◆ COSA SI CHIEDE ◆
- a) Riassumi in due frasi il brano sul rischio nucleare.
- b) Secondo il brano, da quale anno è in vigore il Trattato di non proliferazione?
- c) Riscrivi la parte del brano che parte dalle parole "Il Trattato di" e si ferma dopo "per scopi pacifici.", mettendo "Paesi aderenti" al posto di "Stati firmatari".

◆ BRANO ESTRATTO ◆
Non è un quadro troppo entusiasmante quello fornito da Guterres, che ha definito quello attuale come “il periodo con maggiore rischio nucleare dall’apice della Guerra Fredda”. I dati gli danno ragione: ha ormai sfondato quota 13.000 il numero di quelle che il segretario generale definisce “armi apocalittiche”. Nel suo discorso, il segretario generale ha perciò esortato i partecipanti a riaffermare con urgenza l’impegno a ridurre gli arsenali e promuovere, al contrario, l’uso pacifico della tecnologia nucleare.
Il Trattato di non proliferazione, in vigore dal 1970, può contare su 191 Stati firmatari, che rappresentano la più ampia adesione di qualsiasi altro accordo internazionale sul controllo delle armi. Esso prevede che le prime cinque potenze nucleari – Russia (ex URSS), Stati Uniti, Cina, Francia e Regno Unito – si impegnino a eliminare gradualmente i loro arsenali nucleari, laddove le nazioni che non ne dispongono promettono di non acquisirle in cambio della garanzia di poter usare l’energia nucleare per scopi pacifici.

◆ DATI FORNITI ◆
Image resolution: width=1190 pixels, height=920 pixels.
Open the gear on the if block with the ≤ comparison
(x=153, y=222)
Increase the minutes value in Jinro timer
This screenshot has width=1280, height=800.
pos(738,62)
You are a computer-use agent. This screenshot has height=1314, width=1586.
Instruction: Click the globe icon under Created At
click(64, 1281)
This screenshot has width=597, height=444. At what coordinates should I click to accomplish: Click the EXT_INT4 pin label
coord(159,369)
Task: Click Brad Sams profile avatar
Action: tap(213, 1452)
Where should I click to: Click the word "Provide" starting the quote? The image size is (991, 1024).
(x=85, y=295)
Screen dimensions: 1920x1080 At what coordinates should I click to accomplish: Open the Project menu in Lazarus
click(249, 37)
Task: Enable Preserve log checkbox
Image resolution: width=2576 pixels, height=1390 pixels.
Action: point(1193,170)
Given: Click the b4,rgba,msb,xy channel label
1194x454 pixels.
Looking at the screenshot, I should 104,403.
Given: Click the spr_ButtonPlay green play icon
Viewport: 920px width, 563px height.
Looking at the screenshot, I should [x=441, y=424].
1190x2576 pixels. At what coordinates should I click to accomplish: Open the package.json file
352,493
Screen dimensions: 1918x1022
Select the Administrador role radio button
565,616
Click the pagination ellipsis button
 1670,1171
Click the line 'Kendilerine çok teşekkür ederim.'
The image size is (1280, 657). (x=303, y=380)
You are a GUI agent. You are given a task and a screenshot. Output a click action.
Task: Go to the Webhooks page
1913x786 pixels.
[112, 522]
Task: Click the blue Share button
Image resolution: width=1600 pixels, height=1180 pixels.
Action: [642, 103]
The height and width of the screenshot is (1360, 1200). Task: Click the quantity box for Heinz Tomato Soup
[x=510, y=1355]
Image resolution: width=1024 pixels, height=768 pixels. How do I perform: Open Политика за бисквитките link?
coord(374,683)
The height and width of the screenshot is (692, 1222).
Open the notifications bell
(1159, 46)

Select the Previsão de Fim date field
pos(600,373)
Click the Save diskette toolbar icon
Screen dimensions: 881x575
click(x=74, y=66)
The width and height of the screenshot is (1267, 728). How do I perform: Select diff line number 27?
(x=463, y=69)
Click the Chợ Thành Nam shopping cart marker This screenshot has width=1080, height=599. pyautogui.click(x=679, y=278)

◆ LE RISPOSTE ◆
- a) Guterres ha definito quello attuale il periodo con il maggiore rischio nucleare dall'apice della Guerra Fredda, con oltre 13.000 armi, e ha esortato a ridurre gli arsenali e a promuovere l'uso pacifico della tecnologia nucleare. Il Trattato di non proliferazione, in vigore dal 1970 e firmato da 191 Stati, impegna le cinque potenze nucleari a eliminare gradualmente i loro arsenali e le altre nazioni a non procurarsi armi nucleari, in cambio della garanzia di poter usare l'energia nucleare per scopi pacifici.

- b) Dal 1970.

- c)
Il Trattato di non proliferazione, in vigore dal 1970, può contare su 191 Paesi aderenti, che rappresentano la più ampia adesione di qualsiasi altro accordo internazionale sul controllo delle armi. Esso prevede che le prime cinque potenze nucleari – Russia (ex URSS), Stati Uniti, Cina, Francia e Regno Unito – si impegnino a eliminare gradualmente i loro arsenali nucleari, laddove le nazioni che non ne dispongono promettono di non acquisirle in cambio della garanzia di poter usare l’energia nucleare per scopi pacifici.